| HOW TO COMPLETE THIS TASK |
Go through the entries below and print, exactly, the lines starting at the one with "Instruction: Open the three-dot" and ending at the one with "The width and height of the screenshot is (467, 312).", keeping both ends and no others.

| GIVEN RECORDS |
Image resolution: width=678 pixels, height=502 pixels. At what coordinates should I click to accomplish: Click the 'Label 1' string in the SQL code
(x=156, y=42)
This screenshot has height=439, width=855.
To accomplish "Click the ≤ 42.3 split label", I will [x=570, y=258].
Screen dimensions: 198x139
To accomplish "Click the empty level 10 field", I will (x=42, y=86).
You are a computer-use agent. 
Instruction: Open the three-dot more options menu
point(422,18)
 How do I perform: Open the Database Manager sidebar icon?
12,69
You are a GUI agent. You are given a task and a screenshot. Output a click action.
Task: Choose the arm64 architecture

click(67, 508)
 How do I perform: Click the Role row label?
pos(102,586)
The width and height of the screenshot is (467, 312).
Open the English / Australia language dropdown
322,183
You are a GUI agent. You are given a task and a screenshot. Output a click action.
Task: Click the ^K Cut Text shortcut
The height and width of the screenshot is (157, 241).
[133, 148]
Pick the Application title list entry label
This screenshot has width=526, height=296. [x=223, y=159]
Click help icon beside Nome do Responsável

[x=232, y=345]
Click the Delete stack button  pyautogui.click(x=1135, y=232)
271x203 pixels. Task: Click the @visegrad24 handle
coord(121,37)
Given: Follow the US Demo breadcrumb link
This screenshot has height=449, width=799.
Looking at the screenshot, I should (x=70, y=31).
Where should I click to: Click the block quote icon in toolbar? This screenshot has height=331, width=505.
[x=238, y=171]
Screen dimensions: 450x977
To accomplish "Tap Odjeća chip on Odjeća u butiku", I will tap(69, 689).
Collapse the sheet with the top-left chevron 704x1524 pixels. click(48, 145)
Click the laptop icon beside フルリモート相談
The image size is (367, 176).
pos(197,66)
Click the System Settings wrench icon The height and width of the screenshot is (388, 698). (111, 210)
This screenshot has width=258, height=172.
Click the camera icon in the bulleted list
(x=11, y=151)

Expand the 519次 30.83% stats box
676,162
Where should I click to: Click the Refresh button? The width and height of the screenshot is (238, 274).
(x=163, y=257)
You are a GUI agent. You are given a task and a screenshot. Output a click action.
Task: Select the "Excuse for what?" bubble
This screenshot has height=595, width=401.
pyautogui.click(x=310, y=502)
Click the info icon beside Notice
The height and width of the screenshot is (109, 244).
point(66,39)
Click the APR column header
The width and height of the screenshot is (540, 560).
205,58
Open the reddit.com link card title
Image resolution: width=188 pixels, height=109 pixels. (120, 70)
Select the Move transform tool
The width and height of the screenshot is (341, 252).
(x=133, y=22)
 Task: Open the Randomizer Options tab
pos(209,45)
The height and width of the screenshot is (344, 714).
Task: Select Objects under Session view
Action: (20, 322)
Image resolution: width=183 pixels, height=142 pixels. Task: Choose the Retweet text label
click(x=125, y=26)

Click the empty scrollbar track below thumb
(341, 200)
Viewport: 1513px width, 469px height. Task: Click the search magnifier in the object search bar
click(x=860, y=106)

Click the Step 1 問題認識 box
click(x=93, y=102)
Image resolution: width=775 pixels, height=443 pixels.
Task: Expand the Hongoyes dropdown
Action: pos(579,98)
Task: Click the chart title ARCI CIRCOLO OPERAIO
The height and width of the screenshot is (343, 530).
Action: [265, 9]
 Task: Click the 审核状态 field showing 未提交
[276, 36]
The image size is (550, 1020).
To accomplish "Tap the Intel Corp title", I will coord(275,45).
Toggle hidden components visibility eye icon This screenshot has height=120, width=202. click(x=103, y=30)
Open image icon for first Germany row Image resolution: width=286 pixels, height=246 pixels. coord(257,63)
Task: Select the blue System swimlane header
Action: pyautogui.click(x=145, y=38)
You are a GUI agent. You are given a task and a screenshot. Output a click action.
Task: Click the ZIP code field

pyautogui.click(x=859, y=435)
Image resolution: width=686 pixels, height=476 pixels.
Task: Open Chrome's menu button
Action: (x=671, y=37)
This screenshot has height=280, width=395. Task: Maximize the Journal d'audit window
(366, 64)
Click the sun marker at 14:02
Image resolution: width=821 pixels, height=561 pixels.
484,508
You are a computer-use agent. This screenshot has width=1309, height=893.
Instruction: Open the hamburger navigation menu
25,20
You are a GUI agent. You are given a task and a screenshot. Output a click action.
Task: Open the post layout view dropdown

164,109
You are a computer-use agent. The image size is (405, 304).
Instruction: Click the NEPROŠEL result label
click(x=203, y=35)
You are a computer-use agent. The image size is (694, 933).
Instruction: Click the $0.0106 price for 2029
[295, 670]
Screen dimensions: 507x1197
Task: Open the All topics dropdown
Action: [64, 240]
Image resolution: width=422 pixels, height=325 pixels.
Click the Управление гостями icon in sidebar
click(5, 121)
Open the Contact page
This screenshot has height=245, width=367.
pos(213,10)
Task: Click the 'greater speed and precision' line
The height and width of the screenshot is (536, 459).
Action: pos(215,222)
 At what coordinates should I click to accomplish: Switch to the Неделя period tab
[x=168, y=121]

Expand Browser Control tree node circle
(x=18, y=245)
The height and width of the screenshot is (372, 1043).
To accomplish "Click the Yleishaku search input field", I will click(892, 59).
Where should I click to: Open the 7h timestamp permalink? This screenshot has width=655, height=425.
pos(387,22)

| RESPONSE AREA |
Instruction: Open the three-dot more options menu
point(422,18)
 How do I perform: Open the Database Manager sidebar icon?
12,69
You are a GUI agent. You are given a task and a screenshot. Output a click action.
Task: Choose the arm64 architecture

click(67, 508)
 How do I perform: Click the Role row label?
pos(102,586)
The width and height of the screenshot is (467, 312).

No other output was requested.